In December 2019, the Company merged its wholly owned subsidiary, NeuroOne Inc., into NeuroOne Medical Technologies Corporation. The merger of the Company’s wholly owned subsidiary did not have a financial impact to the periods presented. Upon close of the merger, the Company did not have any remaining entities that required consolidation for financial statement reporting purposes.

 

In the opinion of management, all adjustments, consisting of only normal recurring adjustments that are necessary to present fairly the financial position, results of operations, and cash flows for the interim periods, have been made. The results of operations for the interim periods are not necessarily indicative of the operating results for the full fiscal year or any future periods.

 

Reclassifications

 

Certain amounts presented in the prior year period have been reclassified to conform to current period financial statement presentation. The change in accounts payable and accrued expenses reported in the statements of cash flows during the comparable prior year period was reclassified into two separate line item categories and the non-cash portion of the lease liability line item was reclassified to the change in accrued expenses, deferred revenue, operating lease and other liabilities line item.

 

Reverse Stock Split

 

On March 11, 2021, the Company’s Board of Directors (the “Board”) approved a one-for-three reverse stock split of the Company’s issued and outstanding shares of common stock (the “Reverse Stock Split”).

 

All issued and outstanding common stock and per share amounts contained in the financial statements have been retroactively adjusted to reflect this Reverse Stock Split for all periods presented. In addition, a proportionate adjustment was made to the per share exercise price and the number of shares issuable upon the exercise of all outstanding stock options, restricted stock units and warrants to purchase shares of common stock.
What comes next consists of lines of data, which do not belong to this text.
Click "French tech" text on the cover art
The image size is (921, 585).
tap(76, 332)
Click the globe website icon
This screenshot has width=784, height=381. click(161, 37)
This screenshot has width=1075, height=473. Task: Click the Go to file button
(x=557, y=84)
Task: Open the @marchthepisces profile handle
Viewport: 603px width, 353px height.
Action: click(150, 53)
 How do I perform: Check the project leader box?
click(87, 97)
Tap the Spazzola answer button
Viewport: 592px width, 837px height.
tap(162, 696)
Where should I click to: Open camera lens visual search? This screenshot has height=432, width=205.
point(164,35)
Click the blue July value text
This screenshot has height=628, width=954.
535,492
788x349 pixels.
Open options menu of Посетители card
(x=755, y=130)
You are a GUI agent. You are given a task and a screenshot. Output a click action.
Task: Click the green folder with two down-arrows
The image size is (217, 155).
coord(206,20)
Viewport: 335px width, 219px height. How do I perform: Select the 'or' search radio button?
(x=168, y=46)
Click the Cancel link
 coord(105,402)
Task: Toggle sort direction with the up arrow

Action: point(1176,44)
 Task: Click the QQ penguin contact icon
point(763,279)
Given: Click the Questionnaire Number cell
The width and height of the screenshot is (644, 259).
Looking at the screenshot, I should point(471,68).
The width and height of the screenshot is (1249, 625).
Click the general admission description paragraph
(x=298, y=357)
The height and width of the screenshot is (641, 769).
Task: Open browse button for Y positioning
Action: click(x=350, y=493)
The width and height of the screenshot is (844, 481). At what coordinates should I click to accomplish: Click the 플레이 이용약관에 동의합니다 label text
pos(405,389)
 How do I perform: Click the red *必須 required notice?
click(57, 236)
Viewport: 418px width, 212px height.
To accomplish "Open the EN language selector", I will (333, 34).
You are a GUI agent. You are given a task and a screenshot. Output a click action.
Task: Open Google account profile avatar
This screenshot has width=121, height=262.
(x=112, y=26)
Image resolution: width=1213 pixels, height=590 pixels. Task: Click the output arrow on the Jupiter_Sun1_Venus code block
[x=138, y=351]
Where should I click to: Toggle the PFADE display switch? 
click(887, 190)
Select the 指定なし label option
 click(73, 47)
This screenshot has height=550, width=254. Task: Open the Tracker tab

A proportionate adjustment was also made to the number of shares reserved for issuance pursuant to the Company’s equity incentive compensation plans to reflect the Reverse Stock Split. Any fraction of a share of common stock that was created as a result of the Reverse Stock Split was rounded up to the next whole share. The authorized shares and par value of the common stock and preferred stock were not adjusted as a result of the Reverse Stock Split.